> **Aim of the exercise**:
Please repeat the records beneath this task exactly as they appear, but skip the images.

Task input START

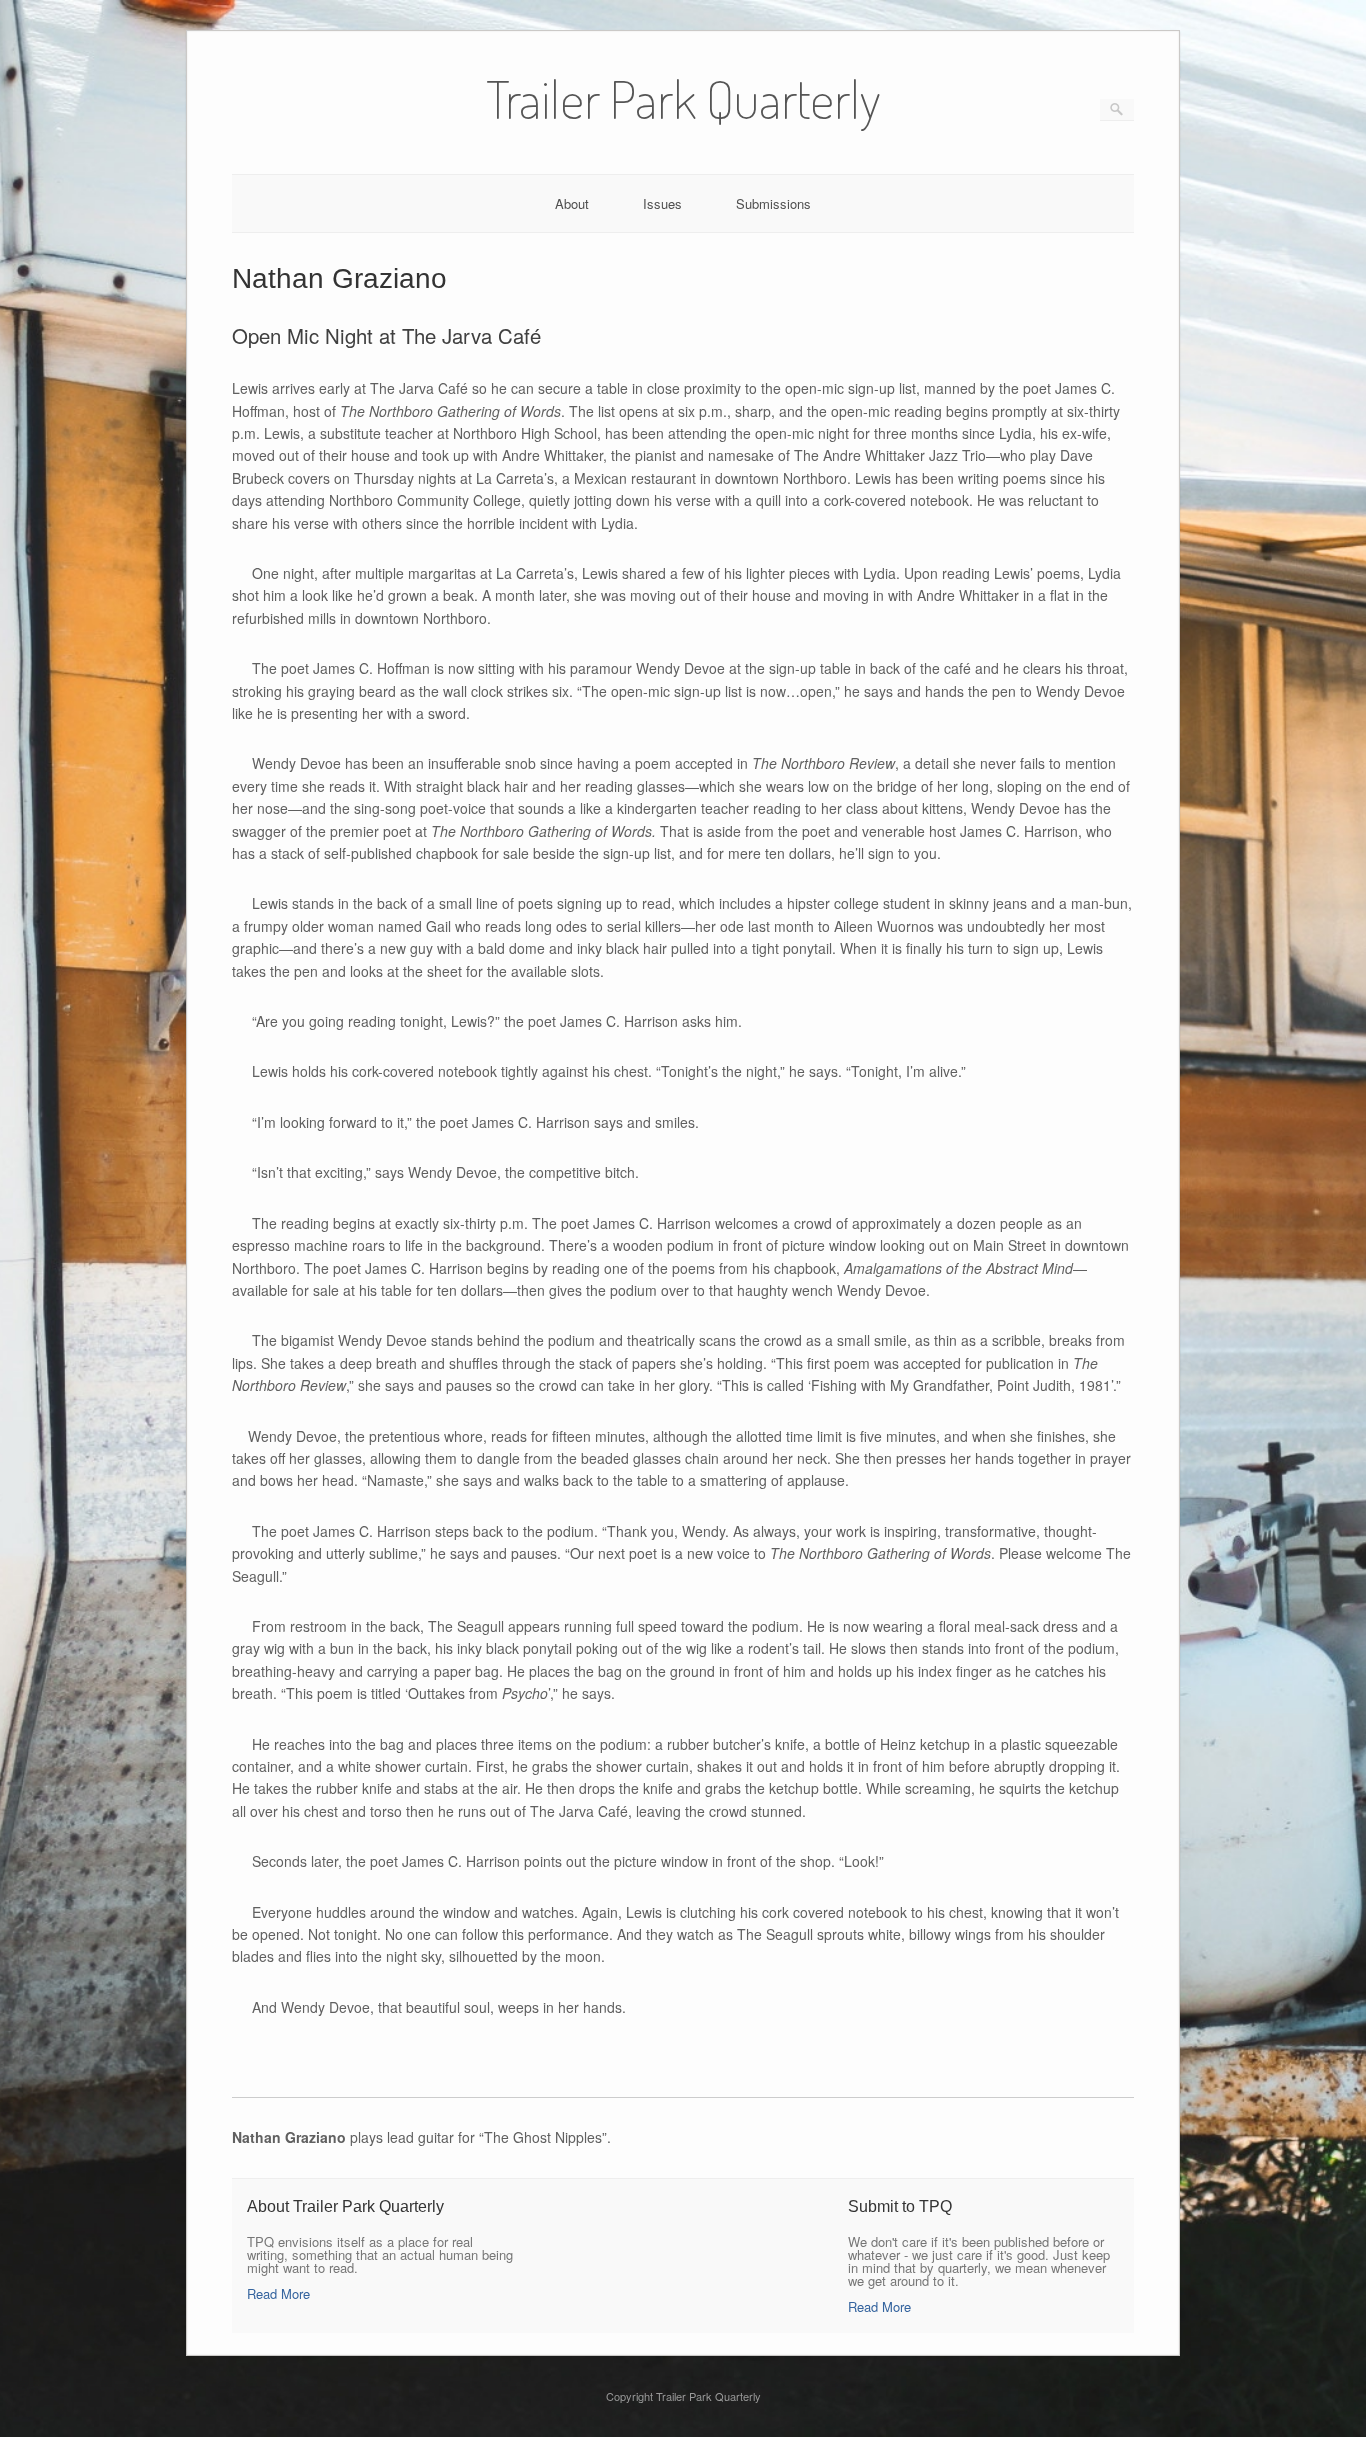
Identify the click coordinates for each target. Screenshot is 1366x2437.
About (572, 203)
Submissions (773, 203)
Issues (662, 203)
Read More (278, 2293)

Task input END

> **Response to this exercise**:
Identify the click coordinates for each target. Screenshot is 1366x2437.
About (572, 203)
Submissions (773, 203)
Issues (662, 203)
Read More (278, 2293)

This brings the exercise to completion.